● **Reading passage**
FIELD ID CHARACTERISTICS:
Underside of leaves green with spineless midrib; wide leaves, relative to many other Smilax species.
Description: High climbing, semi-evergreen, thorny vine with green stems and tendrils.
Leaves: Alternate, simple, shiny, ovate to circular and pointed at the tip, sometimes quite large, with short petioles. Underside green with a spineless midrib. Leaves not very leathery.
Flowers/Fruit: Stalks of umbel with light green flowers not longer than leaf petioles, as in Smilax bona-nox (saw greenbrier). Fruits blue-black berries, persisting into winter. Flowers late April/ May; fruits September to November.
Habit and Range: Dry-mesic to mesic forests, bottomland and riparian forests, swamps, pond margins, pine wetlands, old fields, fencerows, roadsides. Found statewide.

● **Required action**
Please write what comes next in the Smilax species description, picking up after its final line.

● **Excerpted data**
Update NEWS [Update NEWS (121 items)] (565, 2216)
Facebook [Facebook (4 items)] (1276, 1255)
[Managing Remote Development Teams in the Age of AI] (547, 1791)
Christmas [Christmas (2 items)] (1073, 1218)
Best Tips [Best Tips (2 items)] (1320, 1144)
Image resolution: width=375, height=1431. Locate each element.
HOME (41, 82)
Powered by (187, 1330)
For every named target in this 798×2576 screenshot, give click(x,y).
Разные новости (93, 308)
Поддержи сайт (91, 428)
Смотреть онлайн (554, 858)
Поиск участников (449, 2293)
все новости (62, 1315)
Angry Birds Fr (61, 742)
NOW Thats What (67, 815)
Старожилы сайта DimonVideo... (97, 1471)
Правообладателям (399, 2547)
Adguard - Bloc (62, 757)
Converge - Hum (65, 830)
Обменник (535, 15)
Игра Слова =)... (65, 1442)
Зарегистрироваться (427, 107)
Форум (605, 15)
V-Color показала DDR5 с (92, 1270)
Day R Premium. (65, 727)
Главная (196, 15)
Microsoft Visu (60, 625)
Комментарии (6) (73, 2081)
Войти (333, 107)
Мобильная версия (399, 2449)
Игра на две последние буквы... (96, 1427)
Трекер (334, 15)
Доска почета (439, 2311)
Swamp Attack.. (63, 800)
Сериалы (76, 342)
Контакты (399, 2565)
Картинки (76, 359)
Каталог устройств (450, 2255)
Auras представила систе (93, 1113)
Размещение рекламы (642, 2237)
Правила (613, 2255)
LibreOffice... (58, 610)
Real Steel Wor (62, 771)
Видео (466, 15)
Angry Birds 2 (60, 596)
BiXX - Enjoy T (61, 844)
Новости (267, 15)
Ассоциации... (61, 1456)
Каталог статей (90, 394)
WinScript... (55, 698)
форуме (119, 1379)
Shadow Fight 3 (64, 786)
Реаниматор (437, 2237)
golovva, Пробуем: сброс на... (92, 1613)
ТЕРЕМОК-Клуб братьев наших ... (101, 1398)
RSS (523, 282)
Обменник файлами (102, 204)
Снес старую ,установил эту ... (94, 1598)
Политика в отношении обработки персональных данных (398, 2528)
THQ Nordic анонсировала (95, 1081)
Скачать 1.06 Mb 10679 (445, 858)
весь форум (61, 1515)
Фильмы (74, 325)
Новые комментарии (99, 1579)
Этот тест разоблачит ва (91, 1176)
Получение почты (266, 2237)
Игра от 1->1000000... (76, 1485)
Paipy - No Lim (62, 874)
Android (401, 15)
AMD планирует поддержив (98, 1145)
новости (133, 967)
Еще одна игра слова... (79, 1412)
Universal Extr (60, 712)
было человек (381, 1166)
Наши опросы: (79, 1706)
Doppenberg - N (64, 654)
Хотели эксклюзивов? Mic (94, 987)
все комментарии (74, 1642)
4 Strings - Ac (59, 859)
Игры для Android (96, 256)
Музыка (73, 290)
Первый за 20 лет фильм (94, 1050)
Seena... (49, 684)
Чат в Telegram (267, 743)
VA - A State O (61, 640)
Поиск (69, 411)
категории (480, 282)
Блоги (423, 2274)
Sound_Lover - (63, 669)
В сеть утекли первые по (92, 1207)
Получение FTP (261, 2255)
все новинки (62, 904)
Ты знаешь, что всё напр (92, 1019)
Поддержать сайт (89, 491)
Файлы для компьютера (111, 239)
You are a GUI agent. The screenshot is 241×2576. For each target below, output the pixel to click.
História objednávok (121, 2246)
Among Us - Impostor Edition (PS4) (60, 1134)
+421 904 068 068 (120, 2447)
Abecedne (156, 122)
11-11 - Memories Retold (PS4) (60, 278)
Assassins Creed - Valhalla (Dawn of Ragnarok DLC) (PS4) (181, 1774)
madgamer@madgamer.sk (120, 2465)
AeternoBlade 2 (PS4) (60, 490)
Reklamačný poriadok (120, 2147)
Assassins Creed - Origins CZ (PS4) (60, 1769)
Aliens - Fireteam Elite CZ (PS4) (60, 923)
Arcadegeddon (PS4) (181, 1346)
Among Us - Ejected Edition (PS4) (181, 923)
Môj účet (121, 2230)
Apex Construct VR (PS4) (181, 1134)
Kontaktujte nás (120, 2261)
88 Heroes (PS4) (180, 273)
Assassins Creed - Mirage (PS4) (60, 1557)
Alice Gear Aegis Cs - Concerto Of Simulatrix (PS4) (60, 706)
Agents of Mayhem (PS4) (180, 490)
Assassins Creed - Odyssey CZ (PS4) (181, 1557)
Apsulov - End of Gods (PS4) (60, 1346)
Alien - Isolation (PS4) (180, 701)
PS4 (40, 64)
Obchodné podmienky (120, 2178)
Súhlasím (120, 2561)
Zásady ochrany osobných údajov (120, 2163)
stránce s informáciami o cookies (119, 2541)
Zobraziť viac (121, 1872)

● **Output for this exercise**
COMMON CONFUSIONS:
Sometimes Smilax rotundifolia (roundleaf greenbrier) has triangular shaped leaves like S. bona-nox (saw greenbrier), but S. bona-nox has prickles on the leaves. S. rotundifolia can also be confused with the non-native Clematis terniflora (autumn clematis) which has similar leaves and similar flowers, but which blooms in the fall and has no thorns. The flattened, orange, bristled fruits in Clematis terniflora are very different from S. rotundifolia as well.